Input for this task
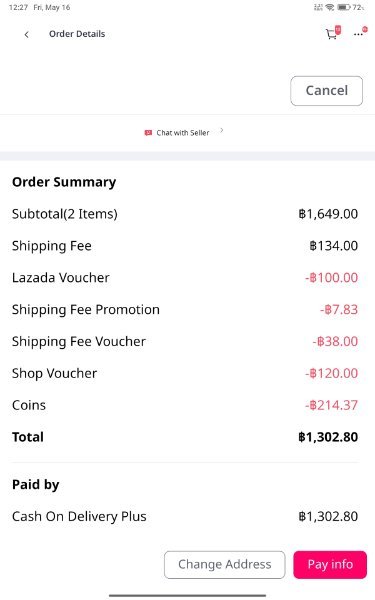Screen dimensions: 375x600
Task: Open the three-dots more options menu
Action: tap(358, 34)
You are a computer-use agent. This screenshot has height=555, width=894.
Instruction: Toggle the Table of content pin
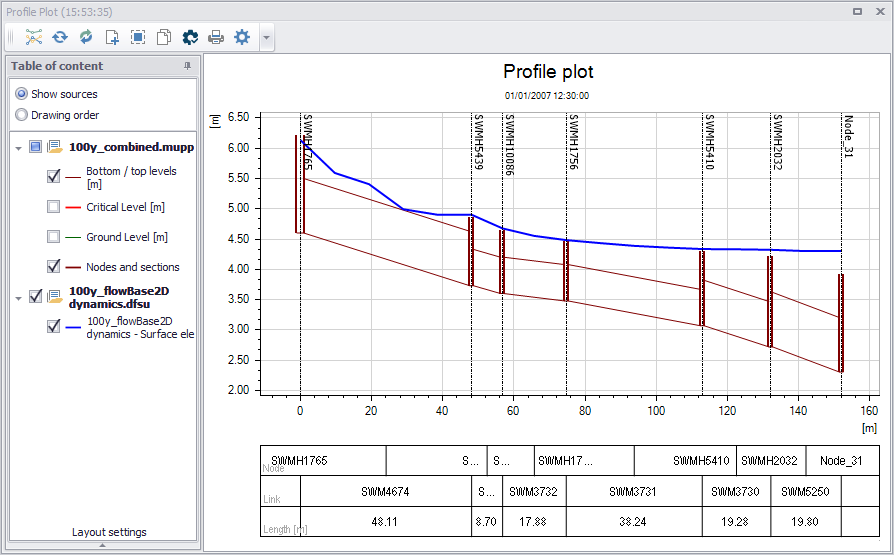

Required work
Starting with the line that contains "You are a computer-use", repeat each line exactly through the last line of the data above, and nothing more; the pictures stay out.

Exercise response
You are a computer-use agent. This screenshot has height=555, width=894.
Instruction: Toggle the Table of content pin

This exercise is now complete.